| About this exercise |
Show all lines of the entries in which the word "computer" is found.

Collected data
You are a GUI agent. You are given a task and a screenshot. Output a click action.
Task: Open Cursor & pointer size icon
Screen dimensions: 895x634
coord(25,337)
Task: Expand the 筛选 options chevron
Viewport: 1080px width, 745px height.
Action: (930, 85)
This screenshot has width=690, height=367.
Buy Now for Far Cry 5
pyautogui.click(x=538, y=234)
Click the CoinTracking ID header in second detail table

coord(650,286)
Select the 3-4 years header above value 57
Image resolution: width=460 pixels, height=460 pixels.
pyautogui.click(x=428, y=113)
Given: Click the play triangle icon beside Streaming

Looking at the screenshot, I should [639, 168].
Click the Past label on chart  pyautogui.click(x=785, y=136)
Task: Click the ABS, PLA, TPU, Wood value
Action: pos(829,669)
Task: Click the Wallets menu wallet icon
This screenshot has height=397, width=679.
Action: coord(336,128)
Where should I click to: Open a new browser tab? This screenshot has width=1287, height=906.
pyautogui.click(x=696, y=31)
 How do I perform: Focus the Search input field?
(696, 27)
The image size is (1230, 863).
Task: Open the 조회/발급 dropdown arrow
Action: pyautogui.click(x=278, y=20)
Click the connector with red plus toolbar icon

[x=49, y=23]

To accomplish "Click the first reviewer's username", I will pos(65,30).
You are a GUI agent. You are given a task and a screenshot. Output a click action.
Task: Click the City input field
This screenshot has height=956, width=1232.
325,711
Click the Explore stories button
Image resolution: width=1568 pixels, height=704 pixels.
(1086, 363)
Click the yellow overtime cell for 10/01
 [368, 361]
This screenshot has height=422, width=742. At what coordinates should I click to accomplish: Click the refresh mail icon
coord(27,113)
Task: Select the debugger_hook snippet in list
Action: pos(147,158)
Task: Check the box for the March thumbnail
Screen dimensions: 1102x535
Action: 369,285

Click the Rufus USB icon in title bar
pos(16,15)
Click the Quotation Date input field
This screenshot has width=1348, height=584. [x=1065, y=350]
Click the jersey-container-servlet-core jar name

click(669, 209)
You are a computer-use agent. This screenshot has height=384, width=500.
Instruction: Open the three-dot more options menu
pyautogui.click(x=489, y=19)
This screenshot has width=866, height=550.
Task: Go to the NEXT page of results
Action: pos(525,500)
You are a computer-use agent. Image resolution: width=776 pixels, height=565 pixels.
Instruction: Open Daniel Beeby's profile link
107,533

| Reply |
You are a computer-use agent. This screenshot has height=384, width=500.
You are a computer-use agent. Image resolution: width=776 pixels, height=565 pixels.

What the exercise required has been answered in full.